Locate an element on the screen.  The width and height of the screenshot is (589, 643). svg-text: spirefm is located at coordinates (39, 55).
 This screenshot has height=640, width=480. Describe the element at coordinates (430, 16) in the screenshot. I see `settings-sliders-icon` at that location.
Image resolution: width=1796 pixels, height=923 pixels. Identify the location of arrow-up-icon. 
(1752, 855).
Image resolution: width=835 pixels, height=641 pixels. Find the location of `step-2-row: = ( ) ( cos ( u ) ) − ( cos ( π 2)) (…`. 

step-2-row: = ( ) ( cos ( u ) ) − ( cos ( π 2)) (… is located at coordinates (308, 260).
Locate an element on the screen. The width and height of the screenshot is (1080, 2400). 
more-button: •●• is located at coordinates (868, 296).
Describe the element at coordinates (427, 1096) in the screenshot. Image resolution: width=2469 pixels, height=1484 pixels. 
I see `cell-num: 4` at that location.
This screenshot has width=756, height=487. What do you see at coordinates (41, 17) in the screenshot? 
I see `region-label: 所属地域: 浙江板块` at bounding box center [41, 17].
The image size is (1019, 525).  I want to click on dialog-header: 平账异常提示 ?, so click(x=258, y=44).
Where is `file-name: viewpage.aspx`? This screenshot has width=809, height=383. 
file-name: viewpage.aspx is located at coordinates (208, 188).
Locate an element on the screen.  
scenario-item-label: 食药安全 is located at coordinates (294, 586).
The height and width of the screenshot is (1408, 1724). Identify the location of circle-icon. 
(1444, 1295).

□ □ □ □ □ □ □

Work instruction
Edit the data above so that every instance of "Image resolution" becomes "Image dimensions", leaving all other text unchanged.

Result for this task
Locate an element on the screen.  The width and height of the screenshot is (589, 643). svg-text: spirefm is located at coordinates (39, 55).
 This screenshot has height=640, width=480. Describe the element at coordinates (430, 16) in the screenshot. I see `settings-sliders-icon` at that location.
Image dimensions: width=1796 pixels, height=923 pixels. Identify the location of arrow-up-icon. 
(1752, 855).
Image dimensions: width=835 pixels, height=641 pixels. Find the location of `step-2-row: = ( ) ( cos ( u ) ) − ( cos ( π 2)) (…`. 

step-2-row: = ( ) ( cos ( u ) ) − ( cos ( π 2)) (… is located at coordinates (308, 260).
Locate an element on the screen. The width and height of the screenshot is (1080, 2400). 
more-button: •●• is located at coordinates (868, 296).
Describe the element at coordinates (427, 1096) in the screenshot. Image dimensions: width=2469 pixels, height=1484 pixels. 
I see `cell-num: 4` at that location.
This screenshot has width=756, height=487. What do you see at coordinates (41, 17) in the screenshot? 
I see `region-label: 所属地域: 浙江板块` at bounding box center [41, 17].
The image size is (1019, 525).  I want to click on dialog-header: 平账异常提示 ?, so click(x=258, y=44).
Where is `file-name: viewpage.aspx`? This screenshot has width=809, height=383. 
file-name: viewpage.aspx is located at coordinates (208, 188).
Locate an element on the screen.  
scenario-item-label: 食药安全 is located at coordinates (294, 586).
The height and width of the screenshot is (1408, 1724). Identify the location of circle-icon. 
(1444, 1295).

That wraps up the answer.